● Extrait:
%%

Les colons français sont arrivés à Winnipeg dans les années 1750. Dès 1785, les Britanniques les ont rejoints et ont commencé à établir des colonies non-autochtones.

Comme l’explique Niigaan Sinclair, lui-même Anishinaabe et professeur en études autochtones à l’Université du Manitoba, les relations entre peuples étaient variables.

« Les Cris et les Anishinaabe s’entendaient bien avec les colons français, qui n’avaient pas de problème à se marier avec nos communautés, porter nos vêtements, venir à nos cérémonies ou apprendre notre langue.

« En revanche, les Britanniques refusaient de se marier avec nous et nous ont imposé leur manière de faire du commerce : dans des postes de traite plutôt que dans les communautés. La différence, c’est que les Français sont venus et ont servi les peuples autochtones qui étaient là. Les Britanniques, eux, sont arrivés et nous ont dit Vous nous servez maintenant. »

Il précise que toutes les tribus des Premières Nations ne s’entendaient pas avec les colons français. Chacune avait ses propres affinités.

Des violences

Et si Britanniques et Autochtones cohabitaient quand même, ceci a vite changé. Le Métis et député de Saint-Boniface, Robert Loiselle, explique : « En 1871, le Canada signait des Traités de gouvernement à gouvernement avec les Premières Nations. Puis en 1876, la Loi sur les Indiens les a obligés à aller vivre dans des réserves. Soudainement, les Premières Nations n’avaient plus aucun droit. Ni de vendre leurs biens, ni de sortir de leur réserve sans consentement de l’agent indien, ni plus tard le droit de voter! »

« En 1893, c’était aussi le début des écoles résidentielles, ajoute Niigaan Sinclair. Et en 1921, porter nos vêtements traditionnels en public est devenu strictement interdit. » Les enfants Métis ont aussi été envoyés dans les écoles résidentielles.

Robert Loiselle le confirme, « la façon la plus directe de détruire un peuple et une culture, c’est d’enlever ses enfants car il n’y a plus de continuité après ça ». 

En effet, les Métis ont également subi des violences. Robert Loiselle : « Tout de suite après que le Premier ministre du Canada, John A. Macdonald, a signé la Loi du Manitoba en 1870, qui défendait les droits des Métis, les soldats de Wolseley étaient à nos portes. Ils ont terrorisé les Métis, les ont assassinés ou poussés à s’enfuir. C’était le Règne de la Terreur et ça a posé le décor. »

La violence était telle que Robert Loiselle se demande aujourd’hui si « les Métis de Saint-Boniface auraient même survécu sans la rivière Rouge qui nous séparait des Orangistes britanniques ».

D’ailleurs, le campement métis de Rooster Town, au sud de Winnipeg, a été constamment chassé plus loin depuis le Règne de la Terreur. Finalement, en 1959, la Ville a décidé de s’en débarrasser pour construire l’École secondaire Grant Park à la place.

%%

● Données fournies:
%%

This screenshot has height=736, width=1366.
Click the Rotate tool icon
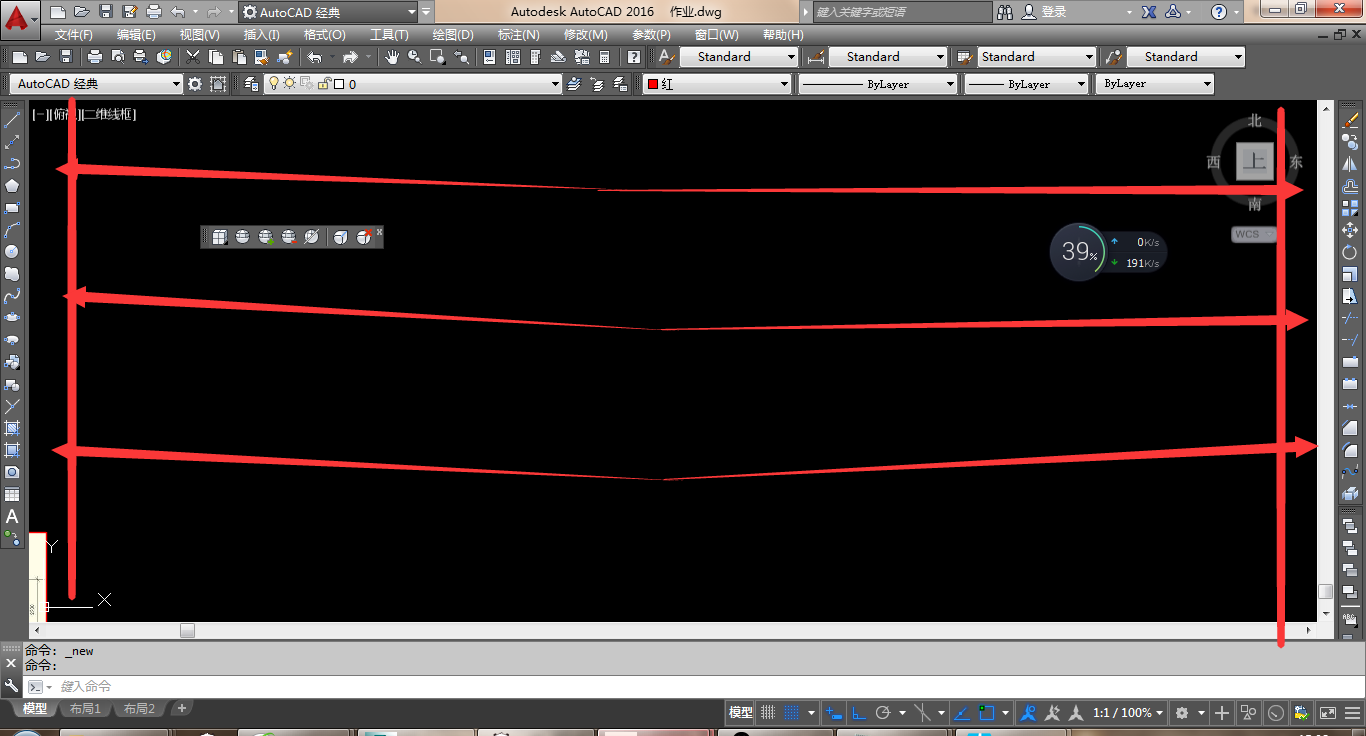(1350, 252)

%%

● Objectifs:
1 - D'après l'extrait, en quelle année la Loi sur les Indiens a-t-elle obligé les Premières Nations à aller vivre dans des réserves ?
2 - Selon Niigaan Sinclair dans l'extrait, qu'est-ce que les colons français n'avaient pas de problème à faire avec les communautés crie et anishinaabe ? Citez chacune de ces choses.
3 - Rédigez la suite du texte sur l'histoire des peuples autochtones et métis de Winnipeg, à partir de sa dernière phrase.
Ce matériel ne joue ici aucun rôle.

● Réponses attendues:
1 - En 1876.

2 -
- Se marier avec leurs communautés
- Porter leurs vêtements
- Venir à leurs cérémonies
- Apprendre leur langue

3 -
Robert Loiselle pointe aussi qu’ « avant la construction de la gare Union en 1908, le boulevard Provencher était aligné avec la rue Broadway, l’axe principal de Winnipeg. La Ville a choisi de couper ce lien et d’obliger les francophones, majoritairement des Métis à l’époque, à passer par un quartier industriel plus au nord, l’un des pires de Winnipeg à l’époque. C’était symbolique ».

« Soudainement, les Premières Nations n’avaient plus aucun droit. Ni de vendre leurs biens, ni de sortir de leur réserve sans consentement de l’agent indien, ni plus tard le droit de voter! »

Robert Loiselle

Un tournant après 1950

Les relations se sont quand même un peu améliorées dans les années 1950. « En 1951 et 1960, deux parties particulièrement racistes de la Loi sur les Indiens ont été amendées, signale Niigaan Sinclair. On pouvait désormais porter nos vêtements en public, aller à l’université, quitter la réserve sans autorisation, et pour les hommes, voter.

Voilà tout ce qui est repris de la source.